III L'approche par la systémique des communications
Les diffférentes systémiques

La systémique des communications abordée par l'école de Palo Alto n'est que rarement utilisée dans les études sur les communications. Citons toutefois la théorie systémique actuelle de communications dite école de Bézier qui prolonge les travaux du collège invisible.

Conclusion
Il faut noter que nous n'avons vu seulement que quelques unes des principales approches des phénomènes de communication. Il s'agit ici de vous montrer l'extrême diversité de ces approches, tant dans les théories de référence, dans leurs problématiques et objets d'étude et dans leurs méthodes d'analyse.








mardi 10 novembre 2009

Cours N° 6 : L'utopie de la communication


Les mythes de la communication par Nicolas Journet
L'auteur pose sept questions.

Pourquoi l'ère de la communication?
Pour cet auteur, les nouvelles technologies de l'information et de la communication ont fait naître, au lendemain de la seconde guerre mondiale, l'espoir d'une révolution qui mettrait fin aux fléaux persistants des sociétés développées ; arbitraire, opacité, conflits, violences... mais la prophétie laisse bientôt la place au désenchantement et aux critiques.
Nicolas Journet est journaliste et pas un chercheur en sciences de l'information et de la communication mais sa réflexion est intéressante à plusieurs titres.
Il compare les industries de l'information et de la communication à un mythe moderne, car créditées de certains pouvoirs comme celui de résoudre les conflits d'intérêts et d'idées ou d'accroître la démocratie.
Il fait un retour historique qui pourrait expliquer l'entrée en société de l'information avec le rappel de l'influence sur la sphère scientifique de Norbert Wiener et la cybernétique. Pour Wiener, la communication jouerait un rôle de transformation globale de la société. Les dysfonctionnements de la vie en société sont attribués à des causes informationnelles comme la rétention, le blocage, les erreurs, le bruit...

Le savoir : une nouvelle richesse?

Second auteur cité, le sociologue américain Daniel Bell, qui est, avec le Français Alain Touraine, à l’origine du courant sociologique Post-industrialiste et considérés comme les pères de l’informationalisme.

* **Jeu d'enregistrements**:
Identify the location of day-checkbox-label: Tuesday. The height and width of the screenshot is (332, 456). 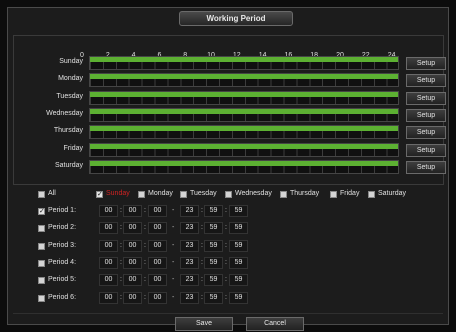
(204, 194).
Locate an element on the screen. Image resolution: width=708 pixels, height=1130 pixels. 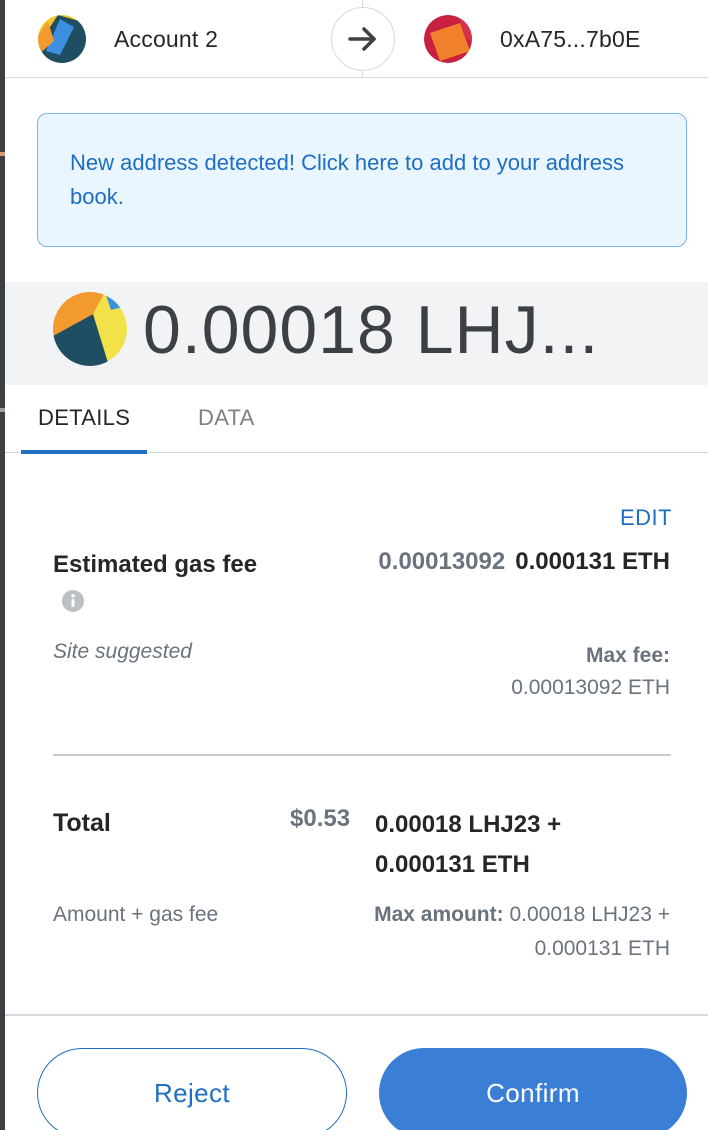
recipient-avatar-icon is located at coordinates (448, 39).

* * *

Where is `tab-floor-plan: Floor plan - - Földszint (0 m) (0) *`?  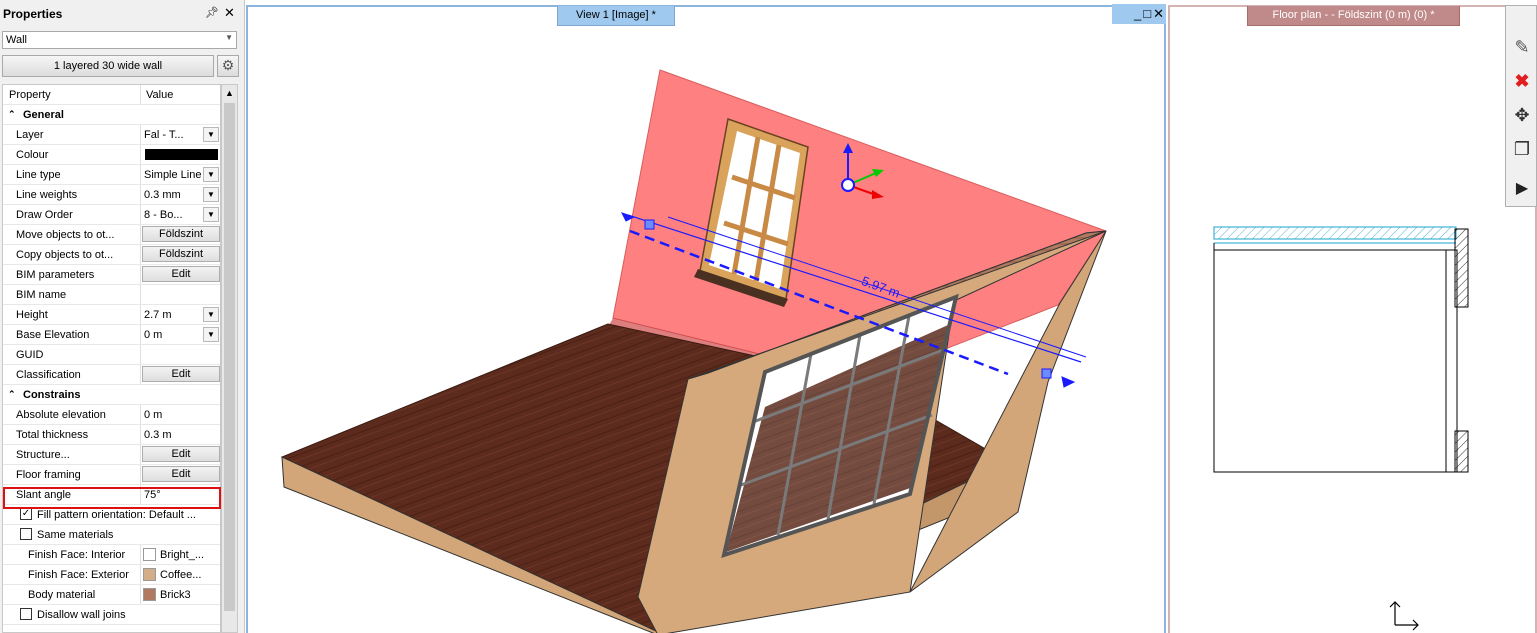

* **Travail à réaliser**:
[a] Répondez aux questions suivantes d'après l'extrait du cours sur la communication :
(i) Quelle école prolonge les travaux du collège invisible ?
(ii) Quelle est la profession de Nicolas Journet ?
(iii) Avec quel sociologue français Daniel Bell est-il à l'origine du courant post-industrialiste ?
[b] Prolongez l'extrait du cours sur la communication en reprenant après sa dernière phrase, consacrée à Daniel Bell.

* **Réponses attendues**:
[a]
(i) L'école de Bézier.
(ii) Journaliste.
(iii) Alain Touraine.

[b]
A la fin des années 50, et faisant suite à l'ère industrielle, une nouvelle ère voit le jour avec la montée des secteurs de service, l'importance des compétences théoriques et techniques. Les idéaux politiques laissent la place au savoir des scientifiques.

Vers un monde unique?

Dès les années 60, l'espace et le temps sont contractés grâce aux capacités des réseaux de télécommunication faisant resurgir une ancienne utopie: la disparition des frontières entre les communautés humaines menant à la création d'un monde unique, symbolisé par le "village global" de Marshall McLuhan. L'homme peut mener une existence de villageois et entrer en relation avec le monde entier, ce qui est possible avec l'avènement d'internet.
Pourtant, le sociologue Manuel Castells relèvera des désordres ( mafias, krach boursier) et des réactions politiques engendrés par ce "nouvel ordre mondial".

Le rêve de la démocratie directe?

L'abondance des sources d'information et des moyens de diffusion permettrait à tous l'accès aux biens culturels. Par ailleurs la télématique transformerait l'exercice du pouvoir politique puisque chaque citoyen aura la possibilité de s'informer et de d'intervenir dans les décisions politiques locales. Les réseaux câblés et les mémoires informatiques rendent potentiellement superflue l'existence de représentants, on se dirigerait vers la démocratie directe sans représentants politiques. De plus l'interactivité soumet les médias de masse à la critique des consommateurs.
Selon les conceptions on obtiendrait un réseau d'acteurs de plus en plus autonomes mais guidés par la morale de la communication ou à l'inverse une constellation de groupes d'intérêts en compétition.



Une stratégie des idées?

On est dans la sphère géopolitique. Les flux d'information ont une influence directe sur l'état des relations internationales et la "diplomatie des réseaux"" succèderait à la diplomatie de la canonière". Les supports sont le cyberespace et l'objectif recherché: la diffusion des idéaux démocratiques et libéraux.

Ordre ou désordre?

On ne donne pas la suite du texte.